#### Stored records
################
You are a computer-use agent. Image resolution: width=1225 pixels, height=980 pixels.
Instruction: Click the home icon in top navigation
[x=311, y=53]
################
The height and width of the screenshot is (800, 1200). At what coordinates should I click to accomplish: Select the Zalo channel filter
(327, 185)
################
#### Set task
Pull out each line in the listing above that contains the string "width".

#### Final result
You are a computer-use agent. Image resolution: width=1225 pixels, height=980 pixels.
The height and width of the screenshot is (800, 1200). At what coordinates should I click to accomplish: Select the Zalo channel filter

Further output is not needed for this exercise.